**What the task requires**
Set down the lines that begin at the top of the records and end with the line containing "أسرار الرجل والمرأة (423, 155)", and drop every picture.

*** Opening The data ***

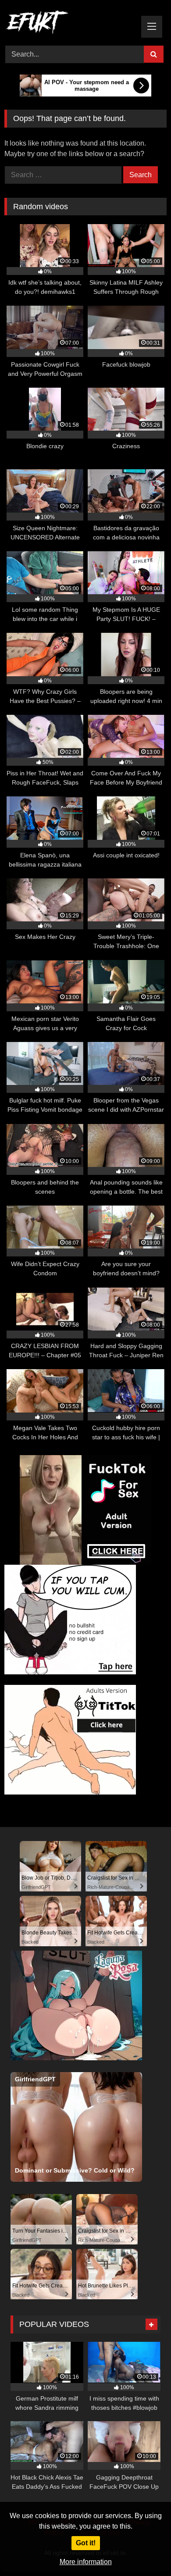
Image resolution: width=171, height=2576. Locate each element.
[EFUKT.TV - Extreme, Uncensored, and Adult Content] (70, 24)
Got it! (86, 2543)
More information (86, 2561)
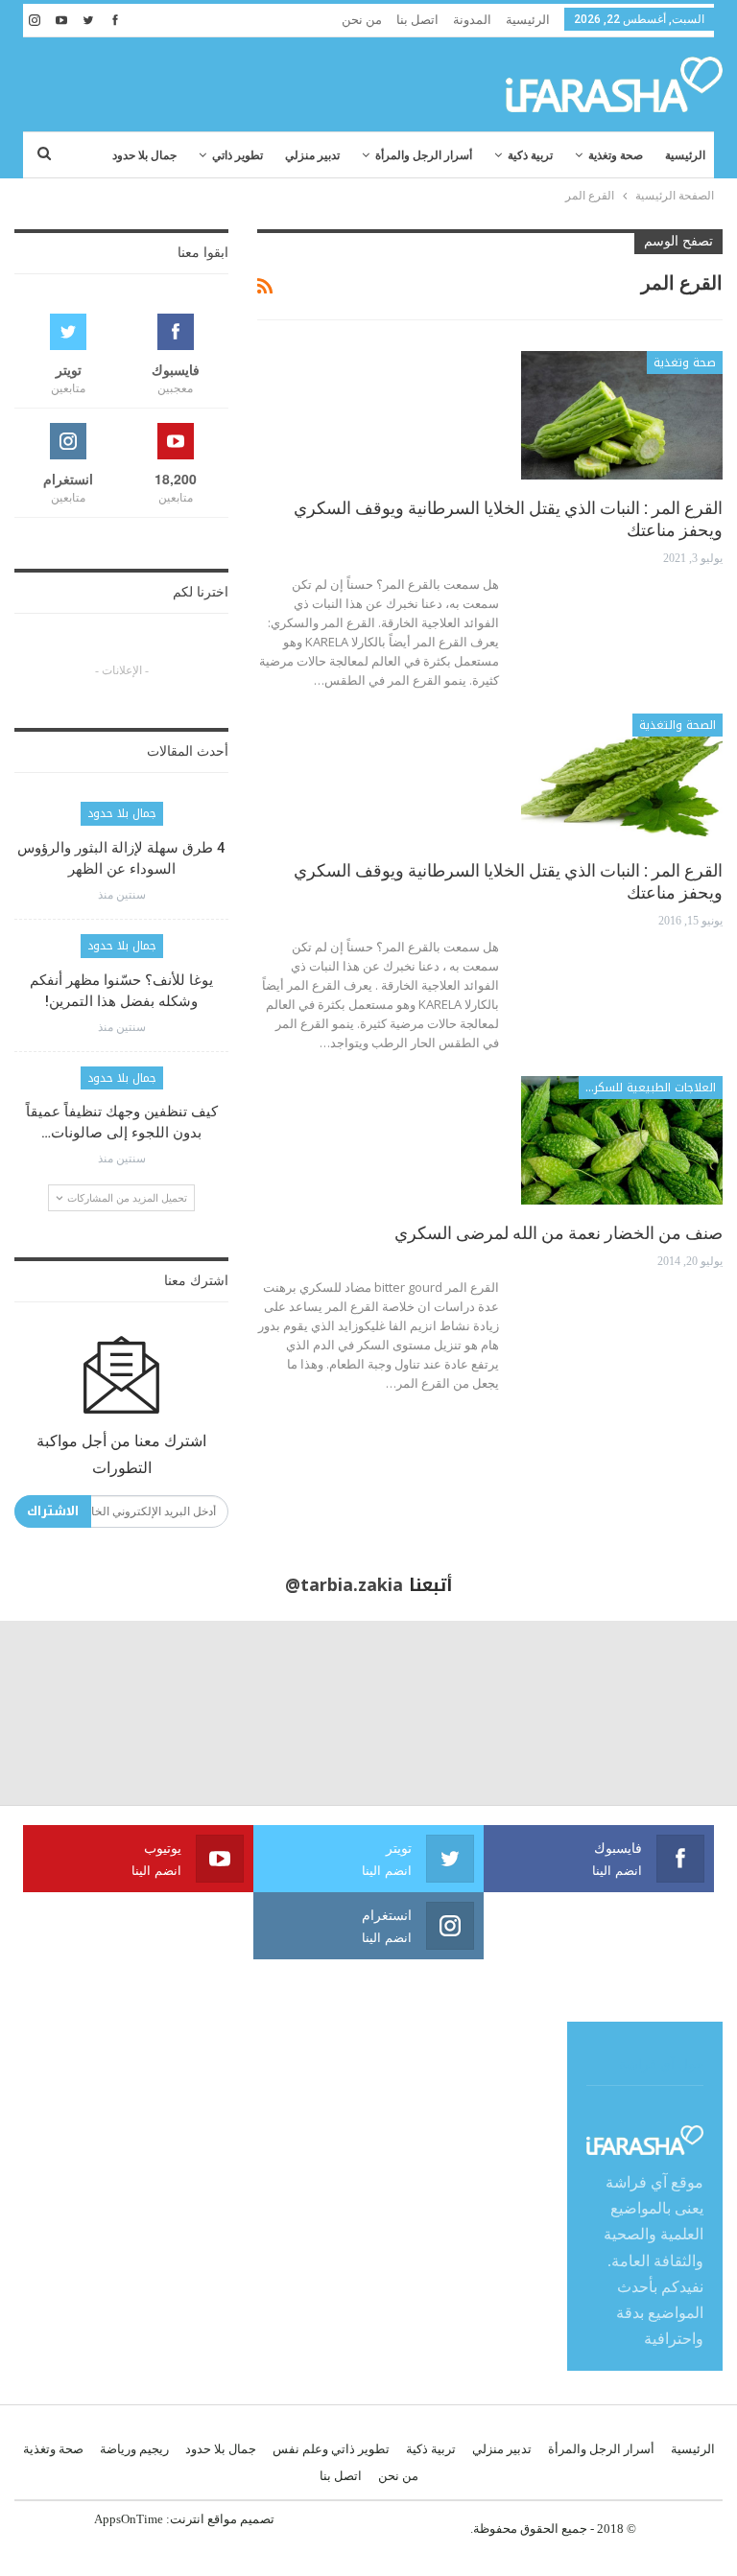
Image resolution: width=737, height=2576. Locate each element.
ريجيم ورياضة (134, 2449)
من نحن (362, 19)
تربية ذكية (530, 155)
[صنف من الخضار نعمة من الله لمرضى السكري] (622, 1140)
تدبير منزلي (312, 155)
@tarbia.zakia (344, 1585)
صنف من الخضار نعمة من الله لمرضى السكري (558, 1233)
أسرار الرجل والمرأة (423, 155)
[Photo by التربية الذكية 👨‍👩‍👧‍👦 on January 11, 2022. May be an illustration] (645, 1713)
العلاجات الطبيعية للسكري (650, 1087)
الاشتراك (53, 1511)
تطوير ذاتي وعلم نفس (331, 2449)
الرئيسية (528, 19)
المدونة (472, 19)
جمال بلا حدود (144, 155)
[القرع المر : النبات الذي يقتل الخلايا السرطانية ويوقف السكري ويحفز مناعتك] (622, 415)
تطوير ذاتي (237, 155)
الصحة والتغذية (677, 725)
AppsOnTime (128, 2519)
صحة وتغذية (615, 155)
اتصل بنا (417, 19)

*** Closing The data ***

**Solution**
Image resolution: width=171, height=2576. Locate each element.
[EFUKT.TV - Extreme, Uncensored, and Adult Content] (70, 24)
Got it! (86, 2543)
More information (86, 2561)
Image resolution: width=737, height=2576. Locate each element.
ريجيم ورياضة (134, 2449)
من نحن (362, 19)
تربية ذكية (530, 155)
[صنف من الخضار نعمة من الله لمرضى السكري] (622, 1140)
تدبير منزلي (312, 155)
@tarbia.zakia (344, 1585)
صنف من الخضار نعمة من الله لمرضى السكري (558, 1233)
أسرار الرجل والمرأة (423, 155)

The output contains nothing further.